* **À FAIRE**:
1. Pour chacune des affirmations suivantes, dites par oui ou par non si elle est d'accord avec le texte sur le mariage précoce, puis citez les mots du texte qui le montrent. (a) La loi interdit le mariage des filles de moins de 18 ans, sauf dans des cas exceptionnels. (b) Les autorités ont contrôlé et suivi l'application de la loi. (c) Dans les cas exceptionnels, c'est la famille qui tranche.
2. D'après le texte sur le mariage précoce, depuis quelle année l'État réglemente-t-il l'âge du mariage ?
3. Reprenez mot pour mot le passage du texte sur le mariage précoce qui va de « Toutefois, avec la » jusqu'à « dont il dispose. » inclus.

* **EXTRAIT CHOISI**:
————

Toutefois, avec la propagation des signaux négatifs du mariage précoce, l’Etat a commencé depuis 2002 à réglementer l’âge du mariage dans le cadre du Code de Statut personnel, qui a interdit le mariage de la fille âgée de moins de 18 ans, sauf dans des cas exceptionnels, souvent exploités à tort par les familles. L’exception concerne la fille exprimant le désir de se marier et c’est à la justice de se prononcer là-dessus.
Toutefois, ladite loi n’a pas été mise en application. Elle n’a pas été accompagnée de contrôle et de suivi par les autorités. Du coup, elle n’a pas mis fin au phénomène du mariage précoce. Et c’est désormais la société civile qui continue à dénoncer les dépassements et à lutter contre ses conséquences négatives, constituant un véritable obstacle face à l’ascension sociale dans un Etat en édification et qui compte optimiser les ressources humaines dont il dispose.

————

* **MATÉRIEL FOURNI**:
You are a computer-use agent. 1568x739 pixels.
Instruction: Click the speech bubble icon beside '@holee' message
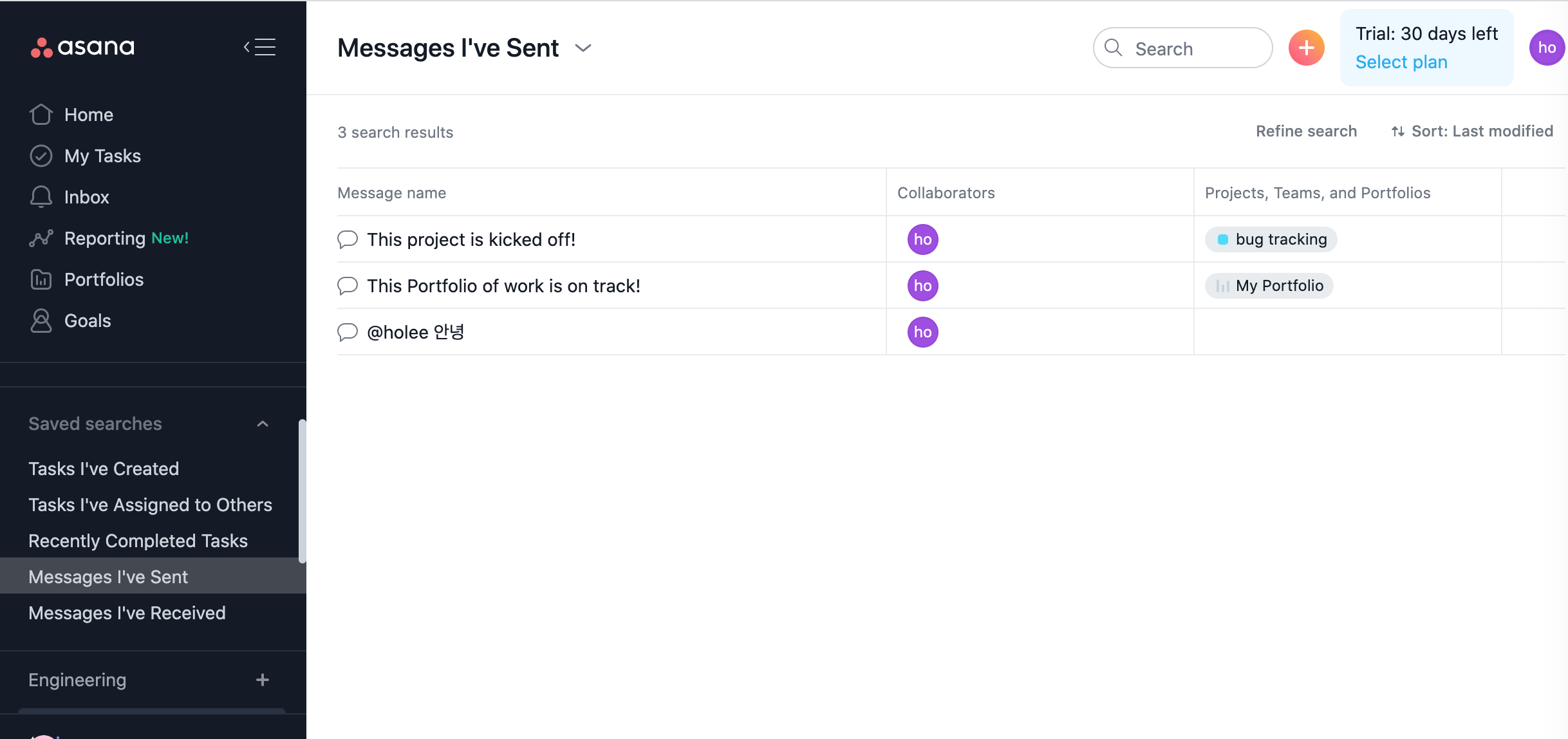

————

* **LES RÉPONSES**:
1.
(a) Oui : « qui a interdit le mariage de la fille âgée de moins de 18 ans, sauf dans des cas exceptionnels »
(b) Non : « Elle n’a pas été accompagnée de contrôle et de suivi par les autorités. »
(c) Non : « c’est à la justice de se prononcer là-dessus »

2. Depuis 2002.

3.
Toutefois, avec la propagation des signaux négatifs du mariage précoce, l’Etat a commencé depuis 2002 à réglementer l’âge du mariage dans le cadre du Code de Statut personnel, qui a interdit le mariage de la fille âgée de moins de 18 ans, sauf dans des cas exceptionnels, souvent exploités à tort par les familles. L’exception concerne la fille exprimant le désir de se marier et c’est à la justice de se prononcer là-dessus.
Toutefois, ladite loi n’a pas été mise en application. Elle n’a pas été accompagnée de contrôle et de suivi par les autorités. Du coup, elle n’a pas mis fin au phénomène du mariage précoce. Et c’est désormais la société civile qui continue à dénoncer les dépassements et à lutter contre ses conséquences négatives, constituant un véritable obstacle face à l’ascension sociale dans un Etat en édification et qui compte optimiser les ressources humaines dont il dispose.